Miles slams his hands on the other side of the marble, the sound muffled by the rag. He looks up at me and says between gritted molars, "He shouldn't be touching you without your permission."

"He has permission!" I don't understand why he looks like he's on the verge of a stroke, jaw so tight it makes my teeth hurt. "He's my friend . Hell, strangers touch you all the time and it has never bothered you."

Perhaps it's different as a public figure. Yet it isn't.

It's about the boundaries, respect.

"You still won't even let me hold your pinkie without trying to cut my hand out for touching you." His jaw jumps with every word, but otherwise he's still. So still it looks like he's a statue cut from marble .

"You're not my friend," I say.

"I don't want to be your friend, " he snaps.

"Good to know we're on the same page," I spit. Then I speak, slowly and evenly, in a tone that I hope delivers finality and doesn't leave space for a retort. "Now stop acting like a jealous jerk."

Miles looks at me like I'm asking him to stop breathing altogether.

Apparently, to him, being a jerk is as natural as breathing.

I retreat, resorting to pacing on my side. If I stare at his face—at the cutting angle of his cheekbones, the dark edge that sharpens his stormy irises—I might go mad.

Miles seems to share the sentiment.
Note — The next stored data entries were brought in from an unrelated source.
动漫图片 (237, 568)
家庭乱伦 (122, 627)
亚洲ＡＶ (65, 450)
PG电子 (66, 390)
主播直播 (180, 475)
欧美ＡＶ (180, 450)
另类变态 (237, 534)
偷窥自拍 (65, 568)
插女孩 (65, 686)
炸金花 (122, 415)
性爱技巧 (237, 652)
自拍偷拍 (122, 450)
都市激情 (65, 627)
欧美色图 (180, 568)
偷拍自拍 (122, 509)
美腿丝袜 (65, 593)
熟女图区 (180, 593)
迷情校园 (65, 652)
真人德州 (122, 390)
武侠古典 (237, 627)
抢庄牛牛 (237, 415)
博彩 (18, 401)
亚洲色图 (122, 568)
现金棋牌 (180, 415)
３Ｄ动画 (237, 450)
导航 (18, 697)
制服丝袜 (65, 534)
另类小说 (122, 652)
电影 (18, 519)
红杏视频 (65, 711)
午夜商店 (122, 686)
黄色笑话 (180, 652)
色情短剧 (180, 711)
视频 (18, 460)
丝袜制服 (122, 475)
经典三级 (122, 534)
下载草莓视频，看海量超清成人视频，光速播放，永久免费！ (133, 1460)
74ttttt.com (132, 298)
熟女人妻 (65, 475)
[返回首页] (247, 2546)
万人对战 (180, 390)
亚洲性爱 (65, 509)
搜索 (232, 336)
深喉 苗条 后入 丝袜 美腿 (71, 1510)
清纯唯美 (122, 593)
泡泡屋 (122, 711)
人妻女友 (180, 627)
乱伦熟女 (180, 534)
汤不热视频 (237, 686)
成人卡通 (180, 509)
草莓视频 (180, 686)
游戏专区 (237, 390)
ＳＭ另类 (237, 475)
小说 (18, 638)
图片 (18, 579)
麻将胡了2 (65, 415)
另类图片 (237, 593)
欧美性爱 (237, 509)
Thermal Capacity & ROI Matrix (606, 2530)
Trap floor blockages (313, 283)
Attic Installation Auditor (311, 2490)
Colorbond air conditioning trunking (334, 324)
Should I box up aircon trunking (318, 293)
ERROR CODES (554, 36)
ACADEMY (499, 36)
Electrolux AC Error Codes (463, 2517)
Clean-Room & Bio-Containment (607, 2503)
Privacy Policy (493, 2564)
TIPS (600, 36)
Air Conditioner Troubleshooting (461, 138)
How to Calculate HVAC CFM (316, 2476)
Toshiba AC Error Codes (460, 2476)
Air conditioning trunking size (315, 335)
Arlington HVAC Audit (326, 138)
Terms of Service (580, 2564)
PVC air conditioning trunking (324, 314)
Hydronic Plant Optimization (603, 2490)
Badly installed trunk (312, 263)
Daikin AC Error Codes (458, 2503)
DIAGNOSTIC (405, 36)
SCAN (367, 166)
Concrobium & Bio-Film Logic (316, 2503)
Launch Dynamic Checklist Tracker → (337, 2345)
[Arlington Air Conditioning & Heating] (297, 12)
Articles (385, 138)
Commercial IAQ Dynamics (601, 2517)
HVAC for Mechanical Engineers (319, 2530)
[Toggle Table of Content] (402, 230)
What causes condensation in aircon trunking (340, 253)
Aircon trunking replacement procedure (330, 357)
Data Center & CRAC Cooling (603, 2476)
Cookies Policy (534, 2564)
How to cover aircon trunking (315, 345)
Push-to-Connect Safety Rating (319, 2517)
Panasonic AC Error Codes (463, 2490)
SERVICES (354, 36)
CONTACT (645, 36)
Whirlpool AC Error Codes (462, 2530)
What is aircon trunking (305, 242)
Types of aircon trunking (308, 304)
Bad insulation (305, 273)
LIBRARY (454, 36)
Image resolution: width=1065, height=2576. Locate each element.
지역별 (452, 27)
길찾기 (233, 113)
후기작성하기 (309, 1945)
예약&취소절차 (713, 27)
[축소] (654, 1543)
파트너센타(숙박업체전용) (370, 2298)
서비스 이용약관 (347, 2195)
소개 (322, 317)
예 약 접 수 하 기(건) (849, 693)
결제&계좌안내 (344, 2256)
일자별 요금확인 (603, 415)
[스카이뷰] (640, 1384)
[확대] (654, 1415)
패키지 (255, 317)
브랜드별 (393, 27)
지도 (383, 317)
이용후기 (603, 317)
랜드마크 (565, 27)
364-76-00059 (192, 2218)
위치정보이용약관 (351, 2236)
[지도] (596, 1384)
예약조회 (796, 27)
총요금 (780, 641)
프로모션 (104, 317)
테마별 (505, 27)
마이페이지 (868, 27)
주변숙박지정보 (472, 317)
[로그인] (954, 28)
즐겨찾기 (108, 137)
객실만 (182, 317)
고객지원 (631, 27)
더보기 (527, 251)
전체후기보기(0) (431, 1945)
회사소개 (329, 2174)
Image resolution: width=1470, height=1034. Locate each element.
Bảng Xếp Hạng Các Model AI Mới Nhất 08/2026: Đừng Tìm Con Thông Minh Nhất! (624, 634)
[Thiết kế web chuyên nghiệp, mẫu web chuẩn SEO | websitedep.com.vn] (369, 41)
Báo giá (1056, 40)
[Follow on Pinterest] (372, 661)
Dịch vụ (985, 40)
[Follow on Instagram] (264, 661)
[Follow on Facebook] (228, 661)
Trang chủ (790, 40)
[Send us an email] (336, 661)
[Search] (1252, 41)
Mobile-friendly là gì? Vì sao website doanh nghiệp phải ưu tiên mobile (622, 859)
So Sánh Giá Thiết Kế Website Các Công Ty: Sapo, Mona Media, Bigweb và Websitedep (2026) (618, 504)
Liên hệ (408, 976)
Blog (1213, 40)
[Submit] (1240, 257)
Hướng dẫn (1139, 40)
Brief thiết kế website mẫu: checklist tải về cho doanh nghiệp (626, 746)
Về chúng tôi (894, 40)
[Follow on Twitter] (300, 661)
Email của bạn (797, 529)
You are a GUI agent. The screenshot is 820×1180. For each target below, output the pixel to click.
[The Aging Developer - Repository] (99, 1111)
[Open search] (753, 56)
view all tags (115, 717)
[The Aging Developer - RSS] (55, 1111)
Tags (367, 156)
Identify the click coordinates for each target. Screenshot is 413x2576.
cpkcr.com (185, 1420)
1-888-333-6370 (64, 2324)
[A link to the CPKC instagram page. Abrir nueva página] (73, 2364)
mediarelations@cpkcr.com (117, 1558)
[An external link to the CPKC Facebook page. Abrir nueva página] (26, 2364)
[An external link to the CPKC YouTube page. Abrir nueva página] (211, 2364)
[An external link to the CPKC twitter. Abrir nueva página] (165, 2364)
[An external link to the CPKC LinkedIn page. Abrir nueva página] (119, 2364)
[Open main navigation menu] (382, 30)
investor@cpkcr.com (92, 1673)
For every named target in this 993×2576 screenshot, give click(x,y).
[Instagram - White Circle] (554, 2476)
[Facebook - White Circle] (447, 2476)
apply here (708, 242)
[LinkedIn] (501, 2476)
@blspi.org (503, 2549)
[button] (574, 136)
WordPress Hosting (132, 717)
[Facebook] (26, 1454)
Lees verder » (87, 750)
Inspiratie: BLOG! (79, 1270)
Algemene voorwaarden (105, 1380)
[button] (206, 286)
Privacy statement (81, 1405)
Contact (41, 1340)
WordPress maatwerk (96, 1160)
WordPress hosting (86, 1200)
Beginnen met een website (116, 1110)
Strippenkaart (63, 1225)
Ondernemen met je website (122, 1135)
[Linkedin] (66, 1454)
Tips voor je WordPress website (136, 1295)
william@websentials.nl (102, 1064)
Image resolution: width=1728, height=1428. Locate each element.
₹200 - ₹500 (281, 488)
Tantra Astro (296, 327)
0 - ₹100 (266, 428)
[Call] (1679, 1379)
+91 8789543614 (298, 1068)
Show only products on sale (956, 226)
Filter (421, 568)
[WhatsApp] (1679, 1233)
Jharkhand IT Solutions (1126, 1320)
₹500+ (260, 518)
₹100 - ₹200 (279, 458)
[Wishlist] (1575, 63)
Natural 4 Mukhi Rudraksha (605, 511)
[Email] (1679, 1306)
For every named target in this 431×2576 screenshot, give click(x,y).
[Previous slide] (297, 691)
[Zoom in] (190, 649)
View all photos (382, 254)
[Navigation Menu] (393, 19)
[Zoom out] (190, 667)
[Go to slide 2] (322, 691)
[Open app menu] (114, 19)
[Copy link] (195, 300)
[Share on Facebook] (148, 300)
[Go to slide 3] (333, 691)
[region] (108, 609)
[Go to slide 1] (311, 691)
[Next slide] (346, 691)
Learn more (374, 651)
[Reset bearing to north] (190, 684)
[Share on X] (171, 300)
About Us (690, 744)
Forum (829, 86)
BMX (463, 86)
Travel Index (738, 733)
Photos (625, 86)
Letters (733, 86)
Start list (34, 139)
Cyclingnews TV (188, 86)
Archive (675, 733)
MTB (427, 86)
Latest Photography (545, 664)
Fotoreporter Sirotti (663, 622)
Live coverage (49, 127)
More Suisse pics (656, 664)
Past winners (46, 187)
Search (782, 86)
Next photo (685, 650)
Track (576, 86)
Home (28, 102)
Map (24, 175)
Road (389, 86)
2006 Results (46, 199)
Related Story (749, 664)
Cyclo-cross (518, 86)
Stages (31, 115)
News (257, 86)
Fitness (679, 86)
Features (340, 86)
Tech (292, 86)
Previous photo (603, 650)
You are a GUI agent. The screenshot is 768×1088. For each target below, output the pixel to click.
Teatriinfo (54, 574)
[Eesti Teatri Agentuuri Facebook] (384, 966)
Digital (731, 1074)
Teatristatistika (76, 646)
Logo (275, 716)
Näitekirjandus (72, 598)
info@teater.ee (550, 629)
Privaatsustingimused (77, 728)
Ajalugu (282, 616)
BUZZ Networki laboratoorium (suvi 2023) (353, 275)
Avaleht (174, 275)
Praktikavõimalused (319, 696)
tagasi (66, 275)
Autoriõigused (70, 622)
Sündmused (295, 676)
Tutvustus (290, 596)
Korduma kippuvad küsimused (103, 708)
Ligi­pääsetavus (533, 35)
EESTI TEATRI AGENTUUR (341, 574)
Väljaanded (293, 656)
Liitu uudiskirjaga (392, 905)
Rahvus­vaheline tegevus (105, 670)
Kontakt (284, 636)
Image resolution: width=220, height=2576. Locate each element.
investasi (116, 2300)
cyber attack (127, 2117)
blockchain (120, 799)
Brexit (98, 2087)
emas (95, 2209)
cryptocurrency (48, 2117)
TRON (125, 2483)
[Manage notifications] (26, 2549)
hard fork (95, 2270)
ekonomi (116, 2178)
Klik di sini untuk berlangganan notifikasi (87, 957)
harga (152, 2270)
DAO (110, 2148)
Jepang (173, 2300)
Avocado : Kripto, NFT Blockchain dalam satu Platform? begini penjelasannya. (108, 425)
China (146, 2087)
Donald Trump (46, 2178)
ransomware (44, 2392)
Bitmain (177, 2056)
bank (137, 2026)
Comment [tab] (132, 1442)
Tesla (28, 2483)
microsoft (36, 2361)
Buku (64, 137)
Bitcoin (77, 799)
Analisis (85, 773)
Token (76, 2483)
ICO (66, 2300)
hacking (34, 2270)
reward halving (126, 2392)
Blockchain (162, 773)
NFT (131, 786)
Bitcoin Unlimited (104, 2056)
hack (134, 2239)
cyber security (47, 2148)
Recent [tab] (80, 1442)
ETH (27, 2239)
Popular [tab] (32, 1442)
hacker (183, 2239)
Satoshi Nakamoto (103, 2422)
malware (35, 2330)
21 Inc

The faucet runs again, the flow of water furiously tapping his hands, spattering his white T-shirt.

We seem to have reached common ground, or a standstill, too heated to proceed and too heated to relent.

The growing smell of burning food fills the silence, settles in the air between us.

"Why did you interview Gus?"

The sudden subject change trips my pacing steps.

I face him again. "You mean, why did I do my job?"

"Why didn't you interview me?"

Miles Blackstein isn't sane.

I've always known it as a concept, but each time I experience his insanity, I lose grip on reason all over again.

"I sincerely hope you're fucking joking."

"I'm your boyfriend." He crosses his arms. "And as your boyfriend I should take precedence—or right of preference."

I brush my curls behind my back and flex my fists, shaking the itch to hit him .

I want to yell and curse and slam his pinkie-toe with the door.

"That doesn't mean whatever you think it means. In case you're unaware, I do not choose which players I get to interview." The team's communications departments select which players speak to the press after the matches. "Not that I'd choose you, if it were up to me."

Miles scowls like the simple notion hasn't occurred to him—or he simply doesn't like it.

He hasn't dried his hands this time, so the white cotton T-shirt turns transparent with water as he taps his own chest.

"You should interview me," he repeats. "Not any other guy."

Without further argument, he resumes stiffly stirring the pot, effectively dismissing me. Somehow, of all the bullshit he's said and done, that's what angers me most.

Irrevocably seduced by the food, my stomach tries to steal the decision from my hands.

It can't.

I'm nothing if not stubborn and prideful to the point of conscious self-destruction.

So I stomp out of here.

I slam the door, effectively silencing his call.

And I try to remember the reasons that led me to the conclusion that putting myself through this was a good idea.